Namur 2018 Encapsulating Complexity — Namur Main Session Sets Course
With MTP (Module Type Package) and NOA (Namur Open Architecture), Namur has launched important game changers in process automation. While the complexity of the topics in the context of the digitization challenges continues to increase, the users need simple solutions. Are sensors the key or the driver for successful digitization? This was discussed under the motto “Field Instruments Supporting Digital Transformation” at the annual users meeting of process automation technology.
Bad Neuenahr/Germany — Once again full ranks at this year's Namur main meeting. Once again, around 650 participants followed the call for an annual get-together and exchange of ideas, concepts and, above all, practical implementation on the subject of 'Digital Transformation'. “We don't really want to measure pressures or temperatures, but mass flows and concentrations. For this we need intelligent sensors,” said Dr. Wilhelm Otten of Evonik, recalling the actual task in everyday chemistry.
Otten, who handed over the Namur chairmanship to Bayer manager Dr. Felix Hanisch after the Annual Stockholders' Meeting, believes that Namur is well positioned for the future. But the challenges and tasks of representing the interests of users of process automation technologies will not diminish. On the contrary, the range of topics that concern end users will tend to increase and broaden. The topics that were discussed this year in Bad Neuenahr were correspondingly diverse. Be it 5G as an enabler IIoT in the process industry, the challenges and opportunities of Namur Open Architecture (NOA), modularization in automation under the keyword Module Type Package (MTP) or the incredible range of innovative sensor technologies.
This year's sponsor Endress+Hauser, who looks back on 65 years of experience in the field of measurement and analysis technology, was available for the latter topic.
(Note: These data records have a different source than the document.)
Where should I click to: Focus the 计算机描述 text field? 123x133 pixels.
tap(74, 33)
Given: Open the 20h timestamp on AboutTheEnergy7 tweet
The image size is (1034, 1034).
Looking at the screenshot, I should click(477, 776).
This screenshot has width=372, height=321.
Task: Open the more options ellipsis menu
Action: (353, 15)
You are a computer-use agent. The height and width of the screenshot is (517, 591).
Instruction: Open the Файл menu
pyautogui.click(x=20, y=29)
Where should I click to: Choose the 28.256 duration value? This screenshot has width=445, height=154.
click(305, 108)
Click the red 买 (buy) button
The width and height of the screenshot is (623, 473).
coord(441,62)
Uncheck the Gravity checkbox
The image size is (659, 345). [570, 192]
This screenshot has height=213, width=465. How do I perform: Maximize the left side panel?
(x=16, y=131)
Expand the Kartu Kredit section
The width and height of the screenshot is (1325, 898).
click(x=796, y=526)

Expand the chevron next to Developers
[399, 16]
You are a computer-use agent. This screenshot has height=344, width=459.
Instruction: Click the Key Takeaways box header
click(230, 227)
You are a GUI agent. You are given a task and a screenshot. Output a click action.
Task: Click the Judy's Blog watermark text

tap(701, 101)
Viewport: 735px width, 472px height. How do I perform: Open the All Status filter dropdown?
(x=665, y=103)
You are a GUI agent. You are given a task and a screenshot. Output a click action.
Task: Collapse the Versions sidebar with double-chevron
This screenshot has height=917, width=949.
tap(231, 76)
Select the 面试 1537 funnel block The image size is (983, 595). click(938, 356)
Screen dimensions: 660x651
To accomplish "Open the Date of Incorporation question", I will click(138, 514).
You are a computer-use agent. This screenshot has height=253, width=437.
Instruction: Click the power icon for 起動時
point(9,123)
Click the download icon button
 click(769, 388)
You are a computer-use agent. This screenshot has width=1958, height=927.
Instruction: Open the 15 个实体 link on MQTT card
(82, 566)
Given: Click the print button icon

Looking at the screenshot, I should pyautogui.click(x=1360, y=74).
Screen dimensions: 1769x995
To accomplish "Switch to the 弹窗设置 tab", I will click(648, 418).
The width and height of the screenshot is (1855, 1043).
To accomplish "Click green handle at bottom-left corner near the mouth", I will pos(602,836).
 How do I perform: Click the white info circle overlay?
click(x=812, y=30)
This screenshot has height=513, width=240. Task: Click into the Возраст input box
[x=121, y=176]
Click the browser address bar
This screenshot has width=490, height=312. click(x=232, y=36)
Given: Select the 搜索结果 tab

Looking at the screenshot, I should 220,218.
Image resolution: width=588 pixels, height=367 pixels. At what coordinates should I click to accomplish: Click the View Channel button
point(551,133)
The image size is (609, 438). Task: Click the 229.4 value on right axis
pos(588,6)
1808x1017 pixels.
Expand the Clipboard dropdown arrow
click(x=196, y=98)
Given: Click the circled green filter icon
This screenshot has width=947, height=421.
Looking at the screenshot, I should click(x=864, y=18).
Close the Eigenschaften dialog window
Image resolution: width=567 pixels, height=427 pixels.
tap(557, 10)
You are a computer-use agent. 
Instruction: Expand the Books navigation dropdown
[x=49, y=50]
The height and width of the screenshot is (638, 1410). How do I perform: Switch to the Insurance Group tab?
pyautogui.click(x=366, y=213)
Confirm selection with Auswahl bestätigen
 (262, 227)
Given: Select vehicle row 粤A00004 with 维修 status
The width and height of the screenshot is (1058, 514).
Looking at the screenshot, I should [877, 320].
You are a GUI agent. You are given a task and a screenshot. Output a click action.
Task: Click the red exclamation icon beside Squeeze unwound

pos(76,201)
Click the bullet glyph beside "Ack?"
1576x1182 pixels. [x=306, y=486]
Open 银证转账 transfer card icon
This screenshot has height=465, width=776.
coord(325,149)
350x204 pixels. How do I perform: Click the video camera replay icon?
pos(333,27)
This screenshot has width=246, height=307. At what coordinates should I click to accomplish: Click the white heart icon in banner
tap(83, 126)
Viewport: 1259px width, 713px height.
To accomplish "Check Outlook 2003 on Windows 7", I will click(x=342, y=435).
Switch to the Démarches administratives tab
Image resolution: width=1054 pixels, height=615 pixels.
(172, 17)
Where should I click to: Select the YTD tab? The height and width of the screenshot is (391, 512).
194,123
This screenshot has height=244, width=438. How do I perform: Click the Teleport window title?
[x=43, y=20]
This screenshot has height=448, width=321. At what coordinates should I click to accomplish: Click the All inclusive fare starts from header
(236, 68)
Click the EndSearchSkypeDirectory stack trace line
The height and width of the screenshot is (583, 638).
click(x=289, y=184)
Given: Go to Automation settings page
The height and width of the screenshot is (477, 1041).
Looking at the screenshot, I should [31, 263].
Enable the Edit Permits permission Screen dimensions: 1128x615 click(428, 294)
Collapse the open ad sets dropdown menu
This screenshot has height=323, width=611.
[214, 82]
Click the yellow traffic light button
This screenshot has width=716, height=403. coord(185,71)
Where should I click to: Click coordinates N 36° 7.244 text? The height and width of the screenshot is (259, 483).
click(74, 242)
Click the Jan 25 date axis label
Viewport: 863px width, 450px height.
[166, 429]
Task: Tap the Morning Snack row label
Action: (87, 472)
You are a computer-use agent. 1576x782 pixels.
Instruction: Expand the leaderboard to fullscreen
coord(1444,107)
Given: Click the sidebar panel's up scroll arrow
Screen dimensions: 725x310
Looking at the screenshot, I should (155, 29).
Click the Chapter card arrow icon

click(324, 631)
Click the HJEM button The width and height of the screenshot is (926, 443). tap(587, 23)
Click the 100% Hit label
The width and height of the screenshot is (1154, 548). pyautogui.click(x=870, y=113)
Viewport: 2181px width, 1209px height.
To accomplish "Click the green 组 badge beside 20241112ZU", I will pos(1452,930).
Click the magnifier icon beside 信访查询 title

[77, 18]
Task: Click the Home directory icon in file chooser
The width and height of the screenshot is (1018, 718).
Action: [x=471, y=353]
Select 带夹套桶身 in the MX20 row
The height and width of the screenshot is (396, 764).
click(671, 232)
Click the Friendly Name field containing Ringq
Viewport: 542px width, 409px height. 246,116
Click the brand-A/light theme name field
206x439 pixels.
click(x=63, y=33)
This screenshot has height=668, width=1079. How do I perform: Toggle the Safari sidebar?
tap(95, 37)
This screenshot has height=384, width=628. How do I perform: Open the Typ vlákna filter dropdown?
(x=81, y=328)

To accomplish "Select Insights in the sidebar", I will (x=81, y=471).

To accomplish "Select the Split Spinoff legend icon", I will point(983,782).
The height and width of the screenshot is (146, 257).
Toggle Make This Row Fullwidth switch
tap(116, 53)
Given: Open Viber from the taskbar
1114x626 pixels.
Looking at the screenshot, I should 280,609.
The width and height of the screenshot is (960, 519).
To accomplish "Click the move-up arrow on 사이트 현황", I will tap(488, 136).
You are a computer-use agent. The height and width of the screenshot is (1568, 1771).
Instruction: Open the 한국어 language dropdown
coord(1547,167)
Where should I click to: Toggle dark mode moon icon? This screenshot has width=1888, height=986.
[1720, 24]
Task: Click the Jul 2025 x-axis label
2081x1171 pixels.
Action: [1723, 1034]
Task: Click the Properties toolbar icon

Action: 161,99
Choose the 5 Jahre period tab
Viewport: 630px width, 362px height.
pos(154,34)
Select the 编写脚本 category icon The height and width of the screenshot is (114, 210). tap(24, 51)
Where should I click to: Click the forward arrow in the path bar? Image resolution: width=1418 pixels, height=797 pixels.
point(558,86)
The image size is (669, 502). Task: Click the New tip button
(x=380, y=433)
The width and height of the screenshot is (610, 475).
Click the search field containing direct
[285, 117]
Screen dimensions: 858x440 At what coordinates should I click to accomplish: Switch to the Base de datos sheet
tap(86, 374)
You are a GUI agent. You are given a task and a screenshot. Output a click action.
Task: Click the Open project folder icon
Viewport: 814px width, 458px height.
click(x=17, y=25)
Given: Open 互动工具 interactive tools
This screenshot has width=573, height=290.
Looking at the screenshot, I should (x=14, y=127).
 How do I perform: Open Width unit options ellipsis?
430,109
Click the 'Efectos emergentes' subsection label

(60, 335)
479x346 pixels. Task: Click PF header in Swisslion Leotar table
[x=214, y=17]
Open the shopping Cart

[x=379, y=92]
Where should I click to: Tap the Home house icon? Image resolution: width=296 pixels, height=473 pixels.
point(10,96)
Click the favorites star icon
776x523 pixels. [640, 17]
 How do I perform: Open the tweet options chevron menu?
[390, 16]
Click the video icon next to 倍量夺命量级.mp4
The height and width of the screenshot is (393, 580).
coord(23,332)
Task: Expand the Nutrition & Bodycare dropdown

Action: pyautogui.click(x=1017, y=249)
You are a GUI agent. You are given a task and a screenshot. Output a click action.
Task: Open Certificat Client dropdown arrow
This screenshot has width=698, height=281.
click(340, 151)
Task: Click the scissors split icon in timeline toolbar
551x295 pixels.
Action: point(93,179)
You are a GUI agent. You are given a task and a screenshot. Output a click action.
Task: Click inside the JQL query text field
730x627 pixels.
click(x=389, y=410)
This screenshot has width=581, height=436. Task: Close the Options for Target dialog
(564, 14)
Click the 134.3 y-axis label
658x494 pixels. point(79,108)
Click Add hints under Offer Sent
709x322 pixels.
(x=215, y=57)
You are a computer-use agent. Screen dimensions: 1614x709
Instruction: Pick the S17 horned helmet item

In his introductory sponsor keynote, Matthias Altendorf, CEO of the Endress+Hauser (E+H) Group, also promised: “We help our customers in the process industry to work more productively and to leverage the potential of digitization.” This requires intelligent process analysis technology (PAT), such as optical analysis methods like Raman, NIR and TDL spectrometry.
But not only that: At E+H, tools for the correct selection and configuration of measuring instruments are the first to ensure rational engineering processes or consistent data quality. “Only with consistent measured values and efficient processes from the laboratory through product and process development to production operation and quality assurance is a company in a position to discover the much-vaunted benefits of digitization for itself,” said Altendorf with conviction. All this helps to make production sites fit for the world market.
The People for Process Automation, as they call themselves at E+H, want to integrate smart field devices as a safe component of OT/IT, reduce interfaces so that fewer errors are made, make laboratory measurement technology suitable for processes and replace the human senses with new and simplified sensor technology. In its sponsor lecture, the company will therefore also be presenting numerous examples of what is already possible today. From preventive maintenance using heartbeat technology to self-calibrating temperature measurement or the use of an Advance PAT system with Raman spectroscopy in urea synthesis.
Not an Easy Path, but a Worthwhile One
Frank Grümbel from Lanxess and Ulrich Schünemann, BASF, described in a joint presentation that the path from brownfield to smart sensor technology, especially in PAT systems, can sometimes be very complicated. Grümbel predicted that the range in the process industry for IIoT or industry 4.0 in the reality check may well be 0.4 in the first place. Most operators are probably somewhere in between. A core statement that gets stuck: complexity has to be encapsulated.